As it turned out, TD Bank released the results of its
Triple Play Conference Survey, which uncovered that despite realtors' strong
home buying outlook for 2017, they are losing sleep over the home buyer
experience. As a value add for their buyers, realtors should partner with
mortgage loan officers (MLOs) to offer a more seamless home purchase process,
especially for first time homebuyers, who are expected to be driving the market in 2017.

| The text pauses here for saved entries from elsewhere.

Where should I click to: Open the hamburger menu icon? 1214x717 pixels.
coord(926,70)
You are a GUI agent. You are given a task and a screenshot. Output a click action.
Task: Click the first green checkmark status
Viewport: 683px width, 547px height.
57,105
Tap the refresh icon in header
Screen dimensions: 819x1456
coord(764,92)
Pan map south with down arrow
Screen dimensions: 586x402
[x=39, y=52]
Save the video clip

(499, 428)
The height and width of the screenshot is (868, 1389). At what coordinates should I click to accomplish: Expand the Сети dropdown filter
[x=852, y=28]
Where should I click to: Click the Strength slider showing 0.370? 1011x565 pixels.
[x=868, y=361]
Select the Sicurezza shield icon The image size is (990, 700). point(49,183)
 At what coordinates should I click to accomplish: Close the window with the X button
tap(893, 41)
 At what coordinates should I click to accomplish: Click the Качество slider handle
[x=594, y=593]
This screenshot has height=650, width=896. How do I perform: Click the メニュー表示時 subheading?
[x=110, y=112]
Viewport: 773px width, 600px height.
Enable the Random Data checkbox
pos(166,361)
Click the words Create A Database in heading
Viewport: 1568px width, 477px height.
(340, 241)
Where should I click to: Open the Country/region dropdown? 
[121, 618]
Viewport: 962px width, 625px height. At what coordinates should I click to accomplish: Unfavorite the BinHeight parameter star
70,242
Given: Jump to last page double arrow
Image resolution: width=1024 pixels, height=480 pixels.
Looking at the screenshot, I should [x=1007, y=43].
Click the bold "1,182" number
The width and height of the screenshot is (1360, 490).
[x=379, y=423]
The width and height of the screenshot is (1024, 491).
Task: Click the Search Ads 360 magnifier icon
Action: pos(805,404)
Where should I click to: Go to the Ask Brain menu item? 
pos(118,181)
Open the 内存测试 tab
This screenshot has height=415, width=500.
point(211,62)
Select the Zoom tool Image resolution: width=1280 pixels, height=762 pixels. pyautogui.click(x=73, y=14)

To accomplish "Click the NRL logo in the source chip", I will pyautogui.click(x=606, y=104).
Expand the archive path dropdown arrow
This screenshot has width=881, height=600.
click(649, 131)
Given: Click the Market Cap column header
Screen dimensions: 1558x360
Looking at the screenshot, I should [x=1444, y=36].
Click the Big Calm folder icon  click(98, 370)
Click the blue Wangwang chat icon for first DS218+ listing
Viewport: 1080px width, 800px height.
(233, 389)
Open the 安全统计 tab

Key findings of the survey include that Realtors expect
sales to increase in 2017. Most (55%) realtors expect home sales to increase in
2017, and 70 percent of the realtors surveyed are expecting single-family homes
to be the highest type of home in demand this year (versus condos/townhomes,
multi-family homes and apartments). Technology is imperative to the home
search. 44% of real estate agents said online home shopping via Zillow, Trulia
and/or Realtor.com will be the biggest technology influence on the home buying
process in 2017.
Realtors brought up buyers' top concerns. The survey
showed that the top two concerns for realtors in 2017 are home inventory and
mortgage qualification. Realtors said that buyers' top concerns are confusion
around paperwork, followed by unexpected costs and concerns over financing
What do agents value most in a mortgage loan officer? Most
realtors (79%) look for efficient communication and responsiveness when working
with an MLO, followed by guidance with navigating the finance process,
competitive rates and expertise on managing the regulatory landscape.